À la même époque, Paul, interrogé par la presse américaine, commente avec douceur : « John aurait aimé écrire Yesterday. Il me l’a dit d’une certaine manière : il en voulait au succès de cette chanson. » Les deux hommes se revoient pourtant à New York, échangent des cassettes de leurs brouillons respectifs, envisagent – un instant – une collaboration avortée qui ne dépassera jamais les jam sessions de la maison Dakota. Il faudra l’assassinat de Lennon, en décembre 1980, pour que McCartney mesure l’ampleur du malentendu : « Nous n’avons pas su nous dire à quel point nous respections le travail de l’autre. »

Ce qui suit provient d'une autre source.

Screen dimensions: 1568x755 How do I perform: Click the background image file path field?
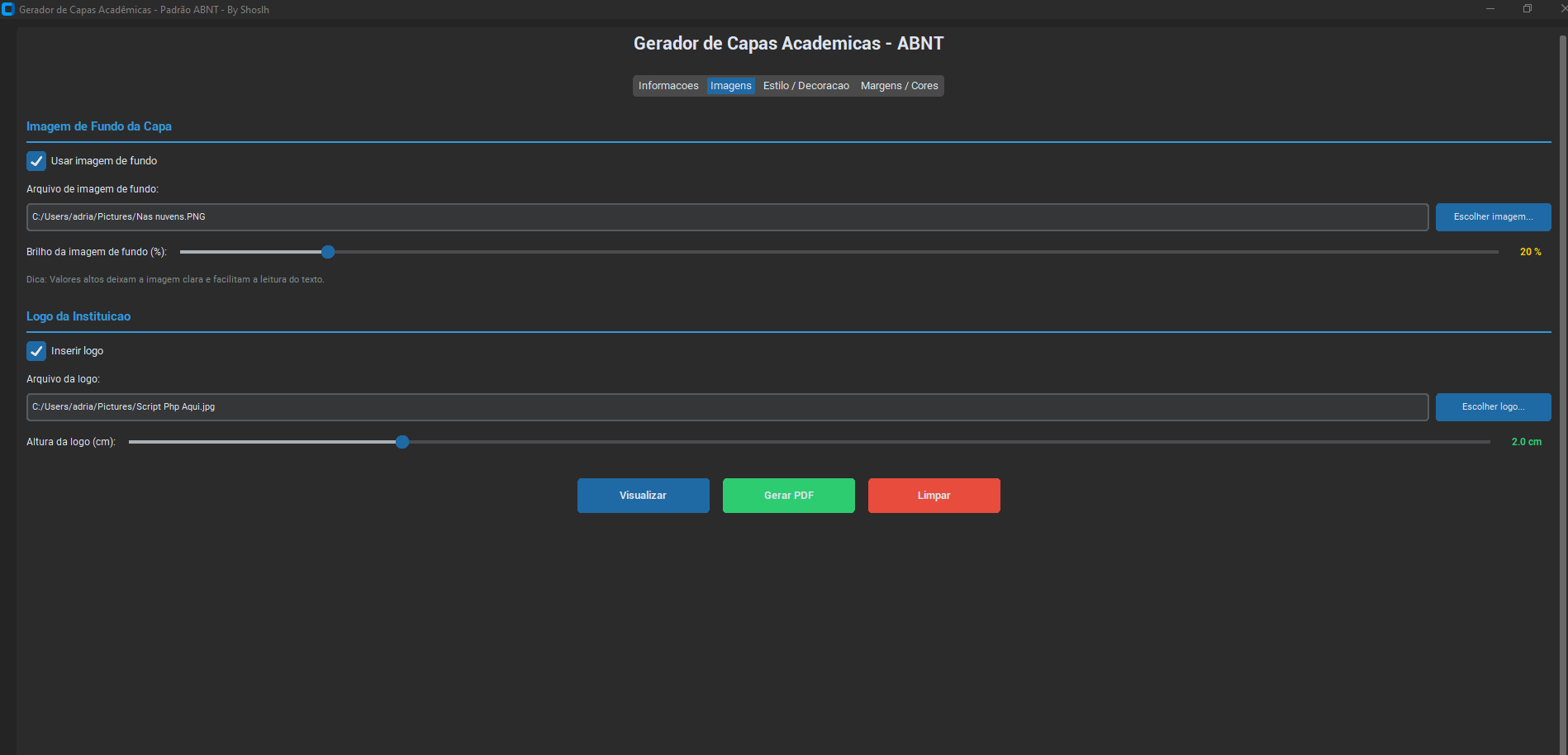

Hier, aujourd’hui : le poids de « Yesterday » dans l’héritage Beatles

Plus de 3 000 versions officielles, des millions d’interprétations live, une omniprésence dans les bandes originales : “Yesterday” est devenu le parangon de la ballade pop. Son thème universel de nostalgie, sa courte progression I-vi-iii-V7, ses deux minutes d’horlogerie en font le morceau de chevet des enseignants de composition. Lennon, qui revendiquait l’éclatement des formes, restait prisonnier de la force d’attraction du tube : même en le méprisant, il le confirmait comme standard absolu.

Dans le film Yesterday (2019), l’absence fictive des Beatles dans la mémoire collective offre une mise en abyme : la chanson est redécouverte comme une révélation. Cette intrigue rappelle la prophétie de Lennon : quand le monde perdra la trace de leurs noms, la mélodie restera, détachée de son auteur. Ironie cruelle : l’œuvre qui irritait Lennon illustre désormais l’immortalité de leur catalogue commun.

Un duel créatif finalement fécond

La rivalité, loin de détruire la paire Lennon-McCartney, nourrit leurs œuvres ultérieures. Lennon, piqué par « Yesterday », poursuivra une quête de dépouillement émotionnel culminant dans Plastic Ono Band (1970). McCartney, conscient du reproche de mièvrerie, renforcera sa plume avec des titres plus audacieux : “Band on the Run”, “Live and Let Die”, “Maybe I’m Amazed”. Le dialogue, même conflictuel, génère l’émulation. Sans cette jalousie, peut-être Lennon n’aurait-il pas écrit “Jealous Guy”, ni Paul le rock fiévreux de “Helter Skelter”. Chaque pique se transforme en défi esthétique.

La jalousie comme moteur de légende

Au-delà de l’anecdote, l’histoire de John Lennon confronté à “Yesterday” révèle la fragilité qui se cache sous le vernis des idoles. Derrière les slogans Peace & Love et les chemises à motifs, deux jeunes hommes issus de Liverpool, propulsés trop vite trop haut, se mesuraient chaque jour à l’éclat du partenaire. Lennon ne supportait pas l’idée d’être ringardisé par un hit qu’il jugeait « trop joli », mais qu’il savait aussi irrévocable.

En définitive, la chanson est restée comme un monument de grâce, et la jalousie de Lennon comme la preuve la plus humaine qu’un génie peut être blessé par un autre génie. “Yesterday” continue de faire vibrer les cordes sensibles des pianistes de bars new-yorkais ; peut-être, quelque part, fait-elle encore sourire Paul McCartney à l’idée qu’une simple mélodie griffonnée sur un bout de papier a su ébranler, ne serait-ce qu’un instant, l’esprit rebelle de son plus fidèle rival. Lennon, lui, aura fini par l’admettre : le morceau qu’il aurait aimé écrire appartient à la fois à leur amitié tumultueuse et à la mémoire collective. Un signe que, dans l’alchimie Beatles, même la jalousie participe de l’éternité.